フォームタイプも試すと、受動的な遮音性は少し上がりました。ただ、僕は標準のシリコンMで十分でした。フォームは密閉感が強く、消耗品でもあるため、「まず標準シリコンでサイズと装着を合わせ、それでも外音が気になる場合にフォームを試す」という順番が無駄になりにくいと思います。
中途覚醒後のBluetooth再生はひと手間かかる
僕は夜中にトイレなどで3回ほど目が覚めます。Soundcoreアプリでは、入眠を検出した後にオーディオを停止するよう設定しています。この使い方なら、BluetoothでYouTubeを聞き、ANCを使っていても朝までバッテリーに余裕がありました。
困るのは、目が覚めた後にもう一度YouTubeを聞きたいときです。Sleep A30には、スマホから再生するBluetoothモードと、イヤホン内へ保存した睡眠サウンドを聞くローカルモードがあります。ローカル音源ならスマホは不要ですが、YouTubeへ戻る場合はBluetoothモードへ切り替え、さらに再生操作が必要です。
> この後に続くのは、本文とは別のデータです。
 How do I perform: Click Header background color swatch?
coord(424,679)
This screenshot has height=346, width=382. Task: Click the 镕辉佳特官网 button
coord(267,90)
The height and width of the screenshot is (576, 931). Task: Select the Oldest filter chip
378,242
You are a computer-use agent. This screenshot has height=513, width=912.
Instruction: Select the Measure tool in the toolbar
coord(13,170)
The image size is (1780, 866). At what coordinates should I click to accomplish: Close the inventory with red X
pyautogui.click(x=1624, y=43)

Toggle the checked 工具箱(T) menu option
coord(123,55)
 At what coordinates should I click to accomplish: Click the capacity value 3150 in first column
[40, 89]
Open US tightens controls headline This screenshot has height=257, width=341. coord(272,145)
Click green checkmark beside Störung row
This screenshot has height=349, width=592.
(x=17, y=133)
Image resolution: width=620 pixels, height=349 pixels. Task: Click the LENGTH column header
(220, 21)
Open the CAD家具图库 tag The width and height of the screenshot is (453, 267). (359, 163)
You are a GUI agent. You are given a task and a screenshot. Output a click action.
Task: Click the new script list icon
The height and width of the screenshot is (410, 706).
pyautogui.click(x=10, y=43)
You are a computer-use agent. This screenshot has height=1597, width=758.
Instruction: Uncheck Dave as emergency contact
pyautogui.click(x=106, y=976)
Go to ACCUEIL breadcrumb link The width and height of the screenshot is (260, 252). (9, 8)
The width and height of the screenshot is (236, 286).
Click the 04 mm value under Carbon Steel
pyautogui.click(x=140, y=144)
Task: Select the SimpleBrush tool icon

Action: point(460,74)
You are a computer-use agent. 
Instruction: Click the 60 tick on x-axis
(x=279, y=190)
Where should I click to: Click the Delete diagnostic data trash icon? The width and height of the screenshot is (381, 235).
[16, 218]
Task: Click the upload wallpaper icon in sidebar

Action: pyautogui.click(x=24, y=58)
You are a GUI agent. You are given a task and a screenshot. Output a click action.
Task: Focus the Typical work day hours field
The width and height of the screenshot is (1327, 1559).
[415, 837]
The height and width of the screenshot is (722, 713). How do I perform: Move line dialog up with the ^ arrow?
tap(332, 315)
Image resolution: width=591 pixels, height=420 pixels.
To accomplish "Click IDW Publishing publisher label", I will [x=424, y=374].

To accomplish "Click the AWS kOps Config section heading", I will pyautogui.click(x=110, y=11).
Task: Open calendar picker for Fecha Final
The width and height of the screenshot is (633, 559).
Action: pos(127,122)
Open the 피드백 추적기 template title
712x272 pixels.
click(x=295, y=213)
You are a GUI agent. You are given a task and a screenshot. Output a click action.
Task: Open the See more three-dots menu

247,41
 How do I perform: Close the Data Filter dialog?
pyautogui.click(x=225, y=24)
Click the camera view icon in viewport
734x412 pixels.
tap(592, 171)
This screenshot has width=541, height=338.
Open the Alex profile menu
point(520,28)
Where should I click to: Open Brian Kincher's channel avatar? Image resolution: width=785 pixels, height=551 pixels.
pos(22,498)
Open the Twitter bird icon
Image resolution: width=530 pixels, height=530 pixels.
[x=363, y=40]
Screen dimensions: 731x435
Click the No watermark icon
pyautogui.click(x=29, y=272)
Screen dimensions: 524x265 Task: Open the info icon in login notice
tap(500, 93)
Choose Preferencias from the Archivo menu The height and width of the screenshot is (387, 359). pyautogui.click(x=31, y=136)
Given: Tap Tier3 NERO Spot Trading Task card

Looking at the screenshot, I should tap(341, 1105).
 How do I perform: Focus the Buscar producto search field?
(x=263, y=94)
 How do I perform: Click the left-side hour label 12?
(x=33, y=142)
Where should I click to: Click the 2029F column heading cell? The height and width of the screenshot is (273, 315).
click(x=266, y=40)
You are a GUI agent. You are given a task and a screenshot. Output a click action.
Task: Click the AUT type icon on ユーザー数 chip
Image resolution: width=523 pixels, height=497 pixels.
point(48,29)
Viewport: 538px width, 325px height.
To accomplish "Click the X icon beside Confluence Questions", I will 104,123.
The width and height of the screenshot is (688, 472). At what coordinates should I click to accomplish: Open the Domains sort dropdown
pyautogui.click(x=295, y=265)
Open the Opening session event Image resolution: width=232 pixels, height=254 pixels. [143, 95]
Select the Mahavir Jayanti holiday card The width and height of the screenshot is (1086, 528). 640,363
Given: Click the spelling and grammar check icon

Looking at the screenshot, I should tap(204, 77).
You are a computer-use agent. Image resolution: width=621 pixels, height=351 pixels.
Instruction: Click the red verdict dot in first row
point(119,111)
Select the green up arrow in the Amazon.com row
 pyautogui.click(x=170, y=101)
現在の割り当てでは、右イヤホンを2回タップしてBluetoothモードへ戻せます。しかし再生/一時停止を割り当てる枠が残っていないため、結局スマホを開いてYouTubeを再生しています。暗い寝室で画面を見ることになり、睡眠用製品として惜しい部分です。
タップ操作は4枠しかなく、AirPods Proより不便
本体で使えるのは、左右それぞれの2回タップと3回タップです。つまり普段使いの割り当ては合計4つ。僕は次のように設定しました。
| 操作 | 割り当て | 理由 |
|---|---|---|
| 左を2回タップ | 音量アップ | YouTubeごとの音量差へ対応するため |
| 左を3回タップ | 音量ダウン | 急に大きな音が出たとき下げるため |
| 右を2回タップ | ローカル/Bluetooth切り替え | 中途覚醒後にYouTubeへ戻るため |
| 右を3回タップ | ANCオン/オフ | その日の周囲の音に合わせるため |
この4つを使うと、再生/一時停止を割り当てられません。再生を入れればANC切り替えか音量調整を外す必要があります。YouTubeは動画によって音量差があり、周囲の騒音も日によって違うため、どれも外しにくい機能です。
タップ部分を探しやすく、アプリで割り当てを変えられる点は便利です。ただし操作の自由度は完全にAirPods Proの方が上だと感じました。中途覚醒時にスマホを触りたくない人は、Bluetooth再生よりローカル音源を中心にするか、4枠のうち何を優先するか購入前に考えておくべきです。
バッテリーは朝まで持つ?使い方で大きく変わる
公式仕様では、Bluetooth再生+ANCオンでイヤホン本体のみ最大6.5時間、ケース併用で最大35時間です。ローカル再生やANCオフではさらに長くなります。再生時間は音量、通信状況、設定などで変わるため、「どのモードでも同じ時間」と考えない方がよいです。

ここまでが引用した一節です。